From 1982 to 1990 Dr. Alonso served as LLNL Chairman of the Joint US/UK Working Group, set up by federal statute to allow collaboration between the United States and the United Kingdom on certain aspects of nuclear defense. This position entailed frequent liaison trips to Aldermaston and Whitehall in the United Kingdom. During this period Alonso in 1987 co-authored, with George Miller and Paul Brown, the “Report to Congress on Stockpile Reliability, Weapon Remanufacture, and the Role of Nuclear Testing” in answer to a direct request from Senator Edward Kennedy and Congressmen Aspin, Dicks, Fascell, Markey and Spratt.

In September 1990 Alonso was appointed Assistant to the Deputy Director, where she worked on a variety of Laboratory operational and policy administration issues, including chairing several complex incident analysis teams. Subsequently, as Special Assistant in the Director's Office, she served as Laboratory Coordinator for the first University of California Science and Technology Performance Review. In 1994 Alonso was named by the Director as LLNL's point-of-contact to DOE for the White House's National Science and Technology Council, and also as LLNL's policy representative on DOE's federal R&D database team.

In 1990, when Iraq invaded Kuwait, initiating the Gulf War, Alonso chaired Project Desert Orchid, in which LLNL's intellectual resources were tapped to suggest solutions to the conflict's diverse technical problems. Alonso shared a patent on a device to cap burning oil wells. In 1993 she was awarded a medal from Washington, DC, "For Outstanding Service to the United States."

In 1995 Dr. Alonso was appointed Assistant Associate Director for National Security, a position she held until her retirement from LLNL in July 2001. In this capacity she administered various internal security programs at the Laboratory, chaired numerous DOE technical study teams, wrote several reports associated with stockpile stewardship, and generally managed internal security affairs at the Laboratory.

Alonso was Executive Secretary of the LLNL National Security Council, composed of Laboratory Associate Directors. During these tumultuous years of change, the United States engaged in a voluntary test ban that altered the priorities of the Laboratory, inducing it to develop the Stockpile Stewardship Program in which nuclear testing at Nevada Test Site was replaced by very advanced simulation computer codes and high energy density laboratory experiments. During those years Alonso co-authored a historical paper entitled "The Road To Zero Yield."

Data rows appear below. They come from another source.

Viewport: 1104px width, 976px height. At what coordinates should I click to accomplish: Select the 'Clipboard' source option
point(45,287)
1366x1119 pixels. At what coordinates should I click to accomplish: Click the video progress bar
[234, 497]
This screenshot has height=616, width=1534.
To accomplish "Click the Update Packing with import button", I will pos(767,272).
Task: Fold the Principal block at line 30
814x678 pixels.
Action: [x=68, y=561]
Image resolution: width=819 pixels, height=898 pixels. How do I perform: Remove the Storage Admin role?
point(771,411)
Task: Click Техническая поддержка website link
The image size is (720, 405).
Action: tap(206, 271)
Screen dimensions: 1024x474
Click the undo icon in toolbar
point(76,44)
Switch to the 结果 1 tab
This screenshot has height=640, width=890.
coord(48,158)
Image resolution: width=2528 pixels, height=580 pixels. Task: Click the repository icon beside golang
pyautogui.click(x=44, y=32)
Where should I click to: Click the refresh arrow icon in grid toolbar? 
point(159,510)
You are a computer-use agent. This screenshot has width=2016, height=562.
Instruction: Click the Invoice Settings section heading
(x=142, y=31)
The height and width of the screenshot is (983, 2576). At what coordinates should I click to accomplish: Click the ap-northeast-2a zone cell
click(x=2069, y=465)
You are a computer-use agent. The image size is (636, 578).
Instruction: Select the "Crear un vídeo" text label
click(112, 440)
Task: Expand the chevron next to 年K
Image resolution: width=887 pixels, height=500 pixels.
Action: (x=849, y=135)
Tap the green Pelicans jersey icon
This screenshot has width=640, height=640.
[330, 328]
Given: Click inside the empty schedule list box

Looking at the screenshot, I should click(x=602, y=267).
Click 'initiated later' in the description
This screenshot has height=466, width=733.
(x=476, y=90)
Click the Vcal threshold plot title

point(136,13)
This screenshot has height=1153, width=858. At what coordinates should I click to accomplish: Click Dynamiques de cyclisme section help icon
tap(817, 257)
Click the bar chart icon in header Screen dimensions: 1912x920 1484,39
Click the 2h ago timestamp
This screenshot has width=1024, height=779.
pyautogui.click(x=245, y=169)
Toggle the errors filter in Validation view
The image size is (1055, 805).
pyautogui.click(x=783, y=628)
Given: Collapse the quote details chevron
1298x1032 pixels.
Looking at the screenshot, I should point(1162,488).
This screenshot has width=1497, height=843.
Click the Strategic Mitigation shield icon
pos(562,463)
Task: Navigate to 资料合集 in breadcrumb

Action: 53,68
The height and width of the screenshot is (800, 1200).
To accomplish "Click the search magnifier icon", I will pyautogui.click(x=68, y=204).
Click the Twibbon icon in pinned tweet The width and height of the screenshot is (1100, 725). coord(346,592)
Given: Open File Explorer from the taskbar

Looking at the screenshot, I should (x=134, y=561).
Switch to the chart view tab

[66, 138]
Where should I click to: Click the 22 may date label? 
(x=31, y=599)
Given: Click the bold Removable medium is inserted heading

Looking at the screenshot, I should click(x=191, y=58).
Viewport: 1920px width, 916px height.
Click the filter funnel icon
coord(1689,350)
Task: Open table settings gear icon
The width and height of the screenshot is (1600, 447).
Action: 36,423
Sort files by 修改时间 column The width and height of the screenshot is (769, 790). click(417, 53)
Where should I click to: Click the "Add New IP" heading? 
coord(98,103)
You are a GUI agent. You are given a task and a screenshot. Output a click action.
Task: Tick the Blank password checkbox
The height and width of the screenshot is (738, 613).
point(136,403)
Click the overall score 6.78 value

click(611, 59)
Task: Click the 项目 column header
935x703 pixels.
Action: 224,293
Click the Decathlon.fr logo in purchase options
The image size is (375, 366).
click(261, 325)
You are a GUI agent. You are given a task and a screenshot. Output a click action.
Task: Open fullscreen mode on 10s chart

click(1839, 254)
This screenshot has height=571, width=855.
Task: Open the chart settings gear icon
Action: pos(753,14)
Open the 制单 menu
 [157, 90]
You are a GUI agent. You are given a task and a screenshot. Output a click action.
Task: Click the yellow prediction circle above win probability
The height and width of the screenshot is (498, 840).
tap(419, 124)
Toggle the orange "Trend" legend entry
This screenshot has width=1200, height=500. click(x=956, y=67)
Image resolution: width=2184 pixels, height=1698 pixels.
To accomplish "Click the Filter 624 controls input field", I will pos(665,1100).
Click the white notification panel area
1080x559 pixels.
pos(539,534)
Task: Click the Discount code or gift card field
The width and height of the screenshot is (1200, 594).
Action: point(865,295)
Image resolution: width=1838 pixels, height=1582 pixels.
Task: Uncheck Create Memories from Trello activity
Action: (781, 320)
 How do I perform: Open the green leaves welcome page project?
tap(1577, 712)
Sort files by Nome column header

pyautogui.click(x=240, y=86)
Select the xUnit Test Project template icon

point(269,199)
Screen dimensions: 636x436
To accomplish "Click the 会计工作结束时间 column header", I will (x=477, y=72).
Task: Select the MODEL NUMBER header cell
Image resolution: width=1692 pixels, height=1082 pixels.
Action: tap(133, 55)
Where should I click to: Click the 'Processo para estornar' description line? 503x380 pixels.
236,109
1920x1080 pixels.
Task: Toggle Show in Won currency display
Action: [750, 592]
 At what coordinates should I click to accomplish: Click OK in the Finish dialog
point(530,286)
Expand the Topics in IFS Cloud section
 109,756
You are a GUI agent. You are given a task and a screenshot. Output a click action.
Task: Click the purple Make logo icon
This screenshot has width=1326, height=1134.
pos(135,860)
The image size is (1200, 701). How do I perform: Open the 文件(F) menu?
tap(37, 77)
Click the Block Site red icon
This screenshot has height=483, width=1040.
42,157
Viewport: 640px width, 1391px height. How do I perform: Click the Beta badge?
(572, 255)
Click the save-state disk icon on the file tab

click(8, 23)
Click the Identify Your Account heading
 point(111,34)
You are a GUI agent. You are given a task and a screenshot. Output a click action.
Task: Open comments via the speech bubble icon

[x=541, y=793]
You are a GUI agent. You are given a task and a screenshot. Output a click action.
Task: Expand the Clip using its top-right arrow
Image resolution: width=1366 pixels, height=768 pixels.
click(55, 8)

In 2001, Alonso retired from the Laboratory after almost 30 years of service to the University of California and the United States Government. Her second career focused on a completely different long-term passion, the art of dressage - that is, the art of dancing horses. She became a horse trainer and competitor. She continues this avocation to this day, with a competition specialty in freestyle to music. In 2009, she won a bronze medal from the United States Dressage Federation. With several horses, competing as an amateur, she has garnered a variety of awards and championships over the years, culminating in an invitation in 2015 to compete a freestyle in the U.S. Dressage Finals at the Kentucky Horse Park in Lexington, KY. In her Finals ride she and her 24-year old Andalusian horse, El Gavilan, were the oldest rider-horse pair among 400 competitors. In 2017 Alonso and El Gavilan qualified for the rare U.S. Century Ride, for which the sum of the ages of horse and rider must exceed 100. This ride took place on May 6, 2017, with much festivity and 70 invited guests.

Alonso is on the editorial publication board of The Iberian Horse, the quarterly magazine of the International Andalusian and Lusitano Horse Association. In 2019 she published her first book, Sun Stallion, an historical novel of the Conquest of Peru. This novel was a finalist in the 2018 Blazing Lantern Fiction Contest, winning 3rd place among 123 entries.